Hymexazol是一种广泛用于农业的挥发性杀菌剂,导致其在大气中的丰富;因此,在评估其环境影响时,其大气命运和转换非常重要。在这里,我们报道了羟基自由基氧化hymexazol的理论动力学机制,以及通过在ROCBS-QB3//M06-2X上探索的势能面上使用基于Rice-Ramsperger-Kassel-Marcus的主方程动力学模型,以及其主要产物与O2然后与NO的后续反应。/aug-cc-pVTZ水平。预测的总速率常数ktotal(T,P)对于hymexazol和OH自由基之间的反应,与几乎无法获得的实验值显示出极好的一致性(例如,在T=300K和P=760Torr时,3.6×10-12vs(4.4±0.8)×10-12cm3/分子/s);因此,计算的动力学参数可以可靠地用于在大气甚至燃烧条件下的N-杂环相关应用的建模/模拟。模型显示3,4-二羟基-5-甲基-4,5-二氢-1,2-恶唑-5-基(IM2),3,5-二羟基-5-甲基-4,5-二氢-1,2-恶唑-4-基(IM3),和(3-羟基-1,2-恶唑-5-基)甲基(P8)是主要的主要中间体,形成(3,4-二羟基-5-甲基-4,5-二氢-1,2-恶唑-5-基)二氧化二烷基(IM4)的主要二级物种,(3,5-二羟基-5-甲基-4,5-二氢-1,2-恶唑-4-基)二氧杂烷基(IM7),和([(3-羟基-1,2-恶唑-5-基)甲基]二氧杂烷基(IM11),分别,通过与O2的反应。然后,主要的二级物种可以与NO反应形成主要的三级物种,即,(3,4-二羟基-5-甲基-4,5-二氢-1,2-恶唑-5-基)氧化烷基(P19),(3,5-二羟基-5-甲基-4,5-二氢-1,2-恶唑-4-基)氧化烷基(P21),和[(3-羟基-1,2-恶唑-5-基)甲基]氧化烷基(P23),分别,与NO2此外,hymexazol可能是对流层中的持久性有机污染物,因为其计算的半衰期τ1/2为13.7-68.1h,取决于海拔高度。

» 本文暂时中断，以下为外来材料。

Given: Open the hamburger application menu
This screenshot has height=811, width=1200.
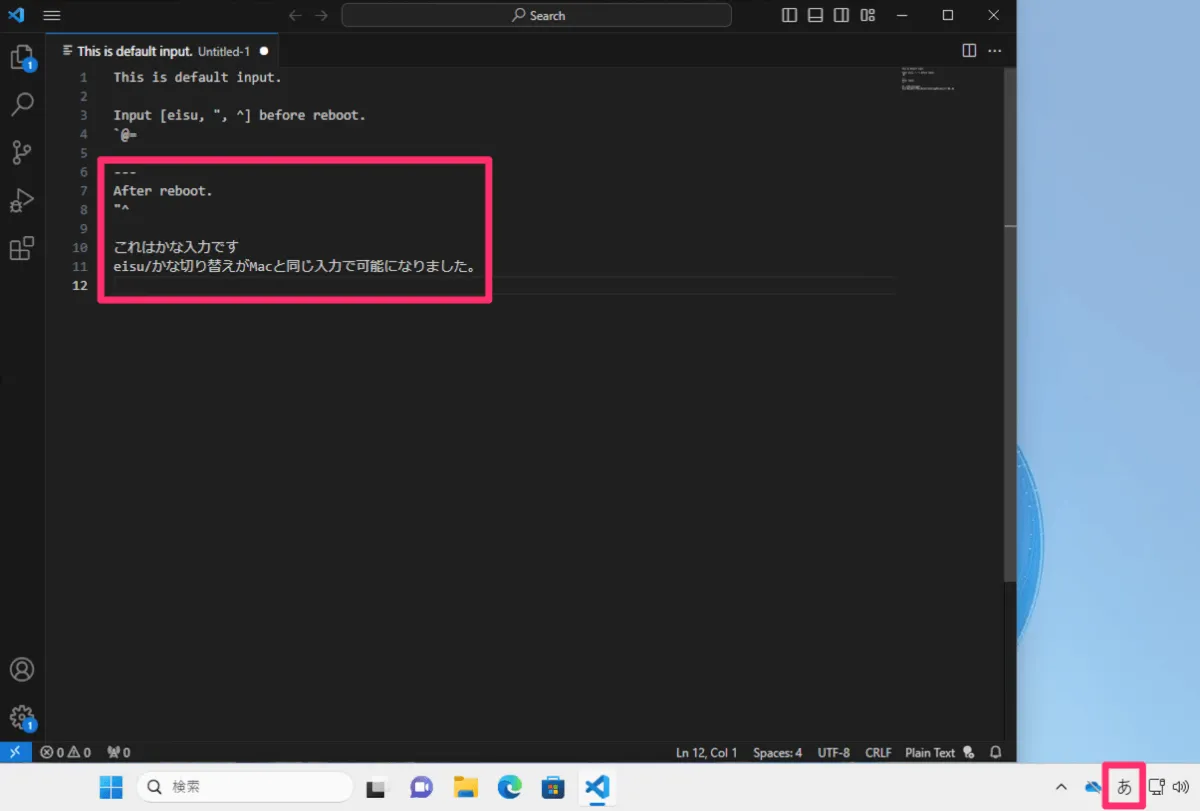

Hymexazol is a volatile fungicide widely used in agriculture, causing its abundance in the
atmosphere; thus, its atmospheric fate and conversion are of great importance when assessing its environmental impacts. Herein, we report a theoretical kinetic mechanism for the oxidation of hymexazol by OH radicals, as well as the subsequent reactions of its main products with O2 and then with NO by using the Rice-Ramsperger-Kassel-Marcus-based Master equation kinetic model on the potential energy surface explored at the ROCBS-QB3//M06-2X/aug-cc-pVTZ level. The predicted total rate constants ktotal(T, P) for the reaction between hymexazol and OH radicals show excellent agreement with scarcely available experimental values (e.g., 3.6 × 10-12 vs (4.4 ± 0.8) × 10-12 cm3/molecule/s at T = 300 K and P = 760 Torr); thus, the calculated kinetic parameters can be confidently used for modeling/simulation of N-heterocycle-related applications under atmospheric and even combustion conditions. The model shows that 3,4-dihydroxy-5-methyl-4,5-dihydro-1,2-oxazol-5-yl (IM2), 3,5-dihydroxy-5-methyl-4,5-dihydro-1,2-oxazol-4-yl (IM3), and (3-hydroxy-1,2-oxazol-5-yl)methyl (P8) are the main primary intermediates, which form the main secondary species of (3,4-dihydroxy-5-methyl-4,5-dihydro-1,2-oxazol-5-yl)dioxidanyl (IM4), (3,5-dihydroxy-5-methyl-4,5-dihydro-1,2-oxazol-4-yl)dioxidanyl (IM7), and ([(3-hydroxy-1,2-oxazol-5-yl)methyl]dioxidanyl (IM11), respectively, through the reactions with O2. The main secondary species then can react with NO to form the main tertiary species, namely, (3,4-dihydroxy-5-methyl-4,5-dihydro-1,2-oxazol-5-yl)oxidanyl (P19), (3,5-dihydroxy-5-methyl-4,5-dihydro-1,2-oxazol-4-yl)oxidanyl (P21), and [(3-hydroxy-1,2-oxazol-5-yl)methyl]oxidanyl (P23), respectively, together with NO2. Besides, hymexazol could be a persistent organic pollutant in the troposphere due to its calculated half-life τ1/2 of 13.7-68.1 h, depending on the altitude.